ST. LOUIS — The St. Louis Metropolitan Police Department solved a decades-old mystery with the help of a new and unique DNA project. It happened in a partnership with police and a genetic genealogy program.
The breakthrough could be just the start of solving crime mysteries. In this case, police got two critical answers. They solved a missing person’s case from 1990, and they tied it to skeletal remains found in 1992 in the Central West End.
St. Louis Police homicide detective Heather Sabin made the discovery that answered a 32-year-old mystery.
“From the day he went missing (March 25, 1990) to the day I got notified that this was T.J. (March 25 of this year), 32 years to the day,” she said.
We now know a composite sketch from the National Center for Missing and Exploited Children is T.J. Emily.
He was 18 when he disappeared after walking out of a home where he was staying on Rauschenbach Avenue in St. Louis.
“He was going to go visit an uncle,” said Detective Sabin.
He was found two years later in a building that no longer exists in the Central West End, but police didn’t know it was him. The skeleton could not be identified, and police found no matches in the DNA database called CODIS.
Detective Sabin tried something new – reaching out to a non-profit group that uses genetic genealogy, the DNA Doe Project.
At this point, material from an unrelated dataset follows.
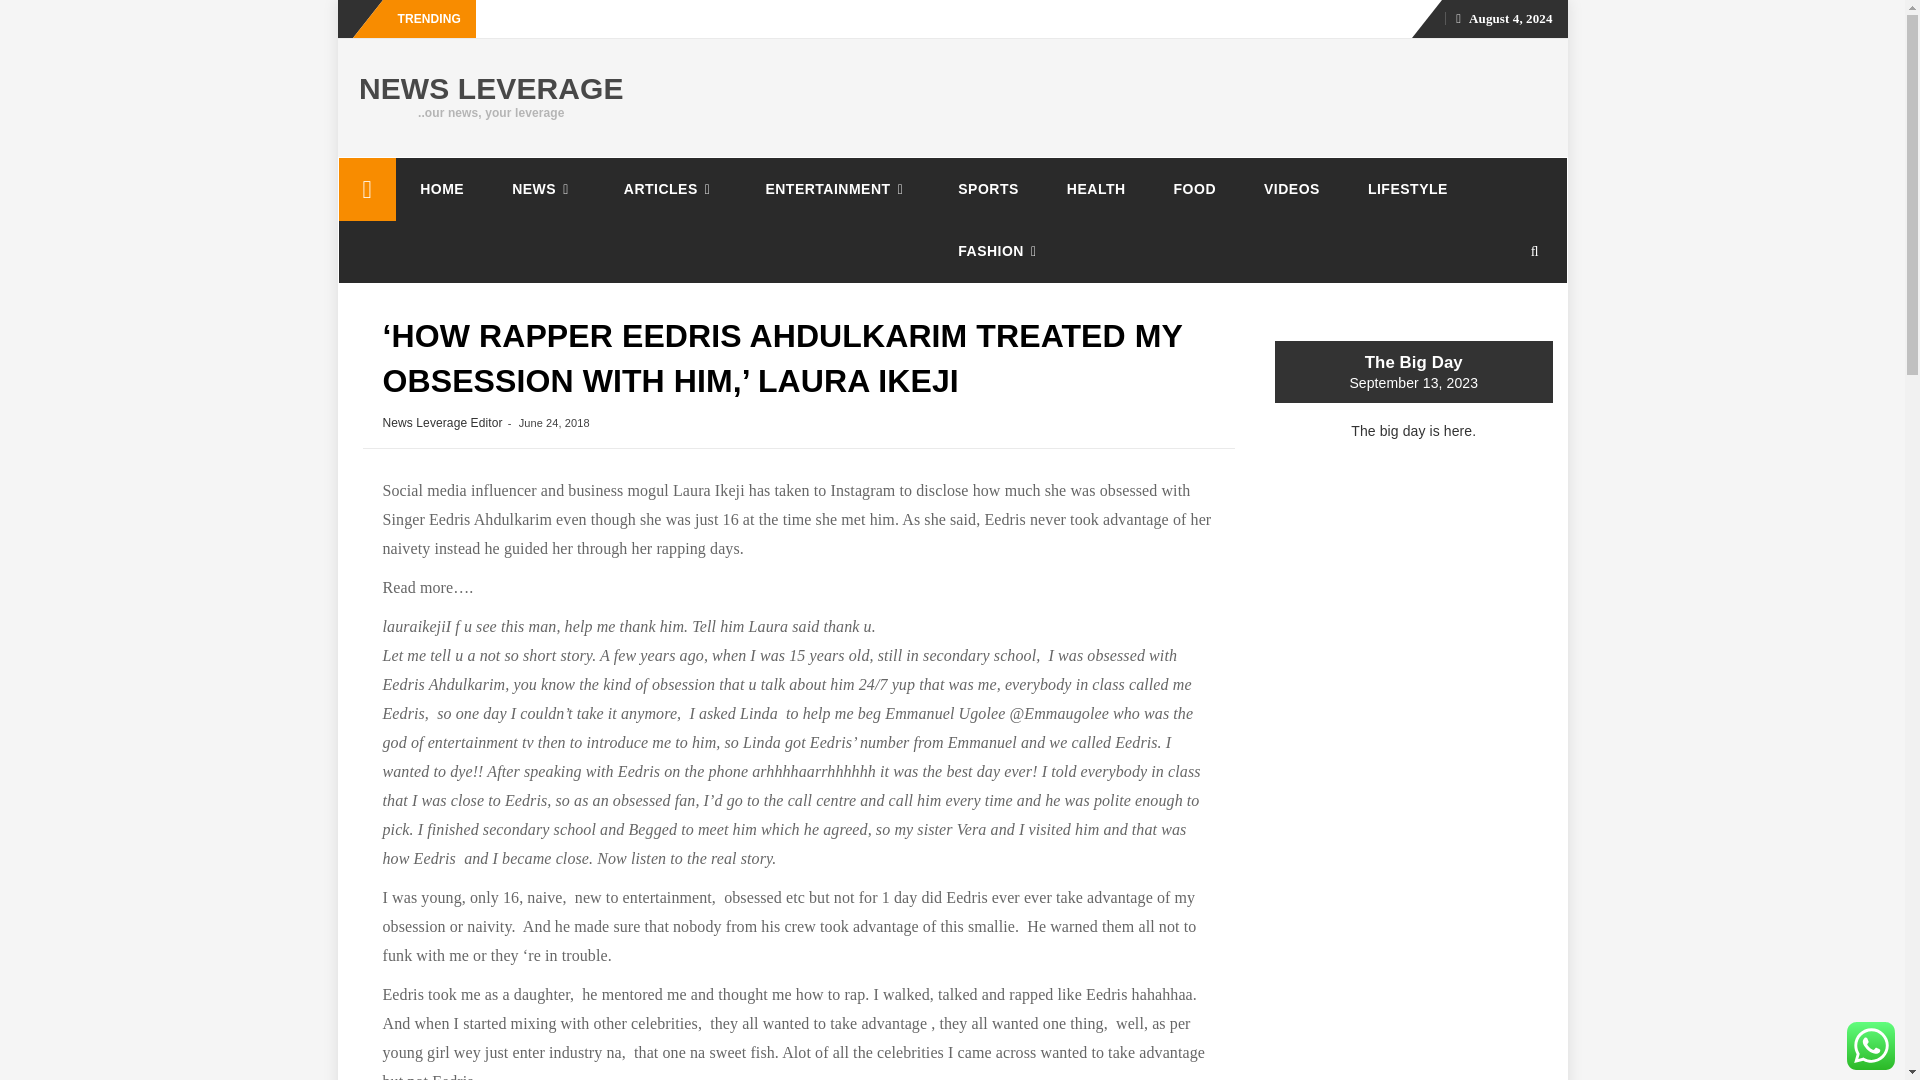 Image resolution: width=1920 pixels, height=1080 pixels. Describe the element at coordinates (1292, 188) in the screenshot. I see `VIDEOS` at that location.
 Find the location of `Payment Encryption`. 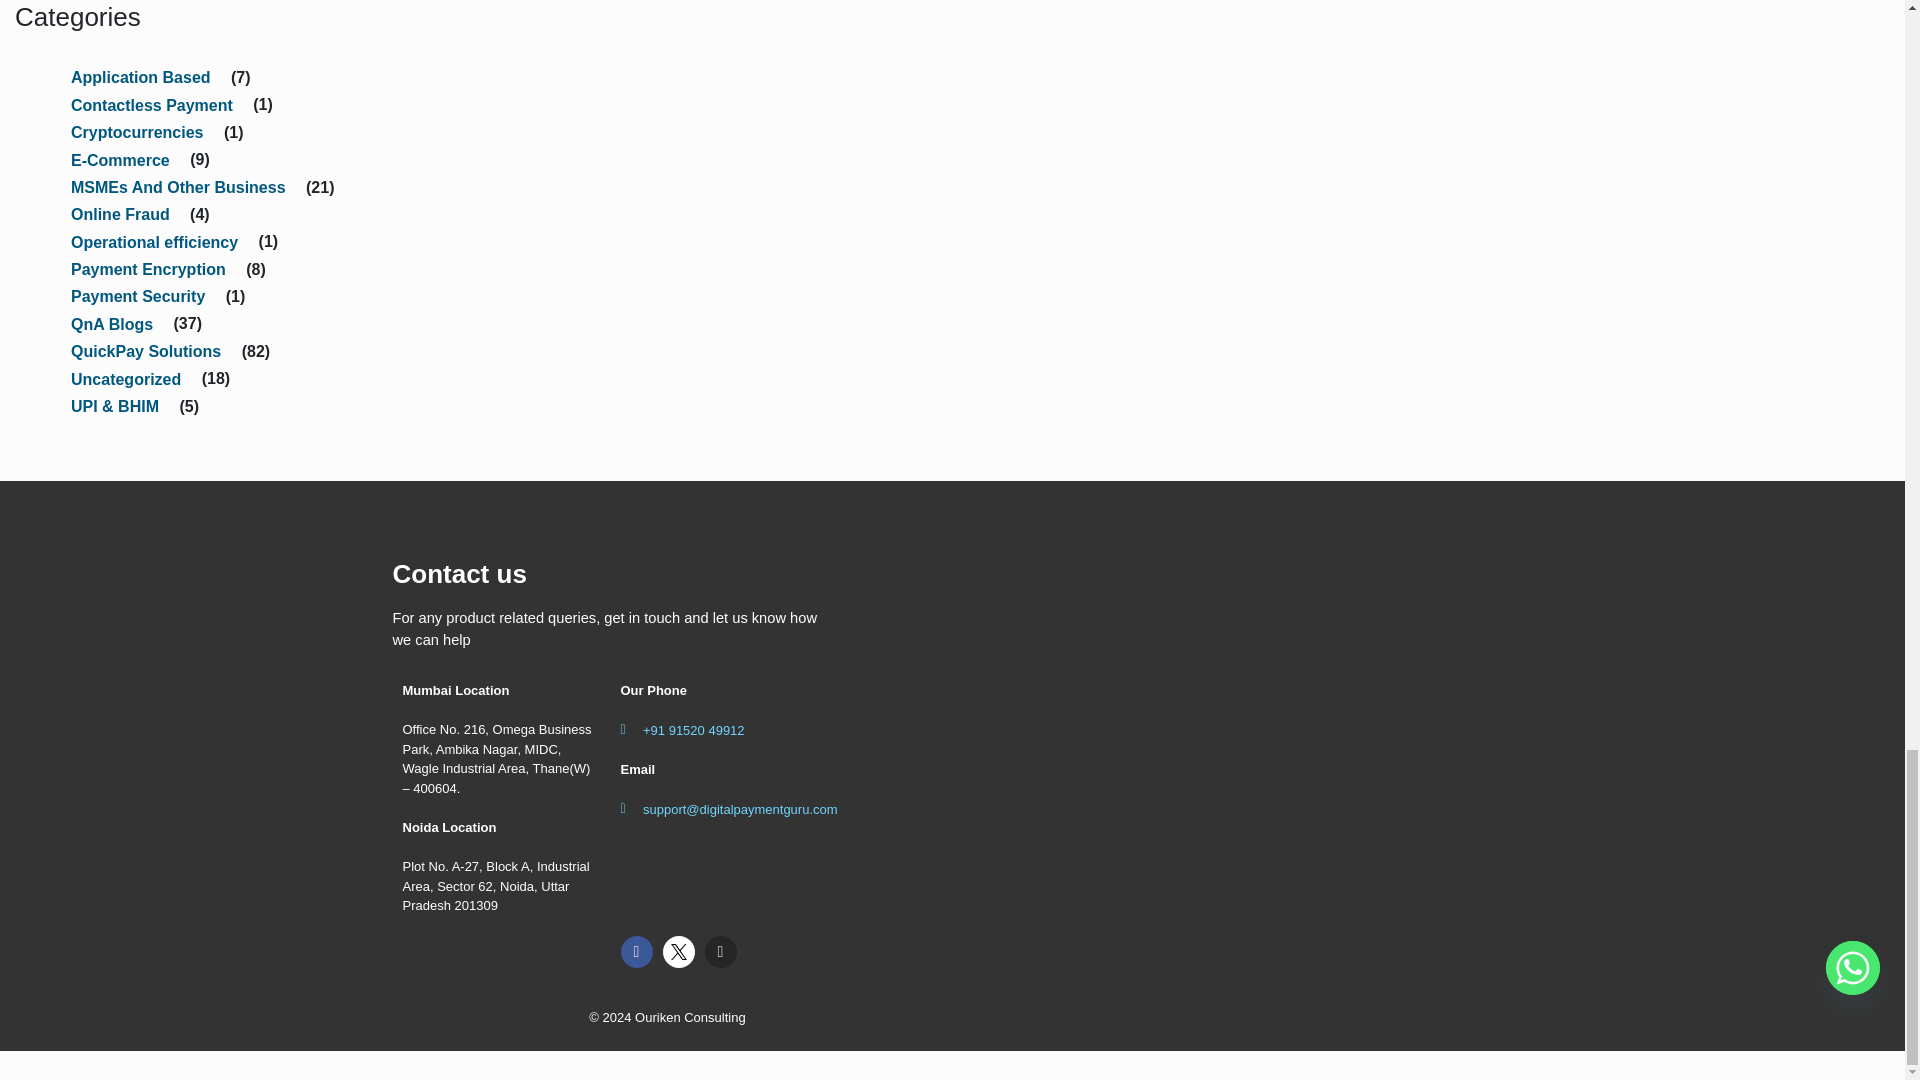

“Any police department that has any DNA that can be used, or bones or teeth or blood cards, any of that stuff as long as it’s not extremely degraded, we can do this on it,” said Tracie Boyle, an investigative genetic genealogy team lead.
She worked with police on making this breakthrough identification
“They were amazed,” Boyle said. “We came back, I want to say it was a week or so after we got the kit. We were able to identify him.”
Here’s how it works. The organization compared DNA collected by the St. Louis Metropolitan Police department against genetic testing results that average citizens took with home test kits.
DNA Doe Project only has access to those results people voluntarily upload to the genealogy research websites GEDmatch and Family Tree DNA.
“It’s amazing that little segment passed down from your ancestors can just help identify who you are,” she said.
Detective Sabin added, “It’s never too late, and you know T.J. Emily still has family out there and they still love him, and they care for him, and they want to be able to put him to rest and that’s what we’re doing.”
A homicide investigation continues as St. Louis Police are already looking to solve other cases with the new technology.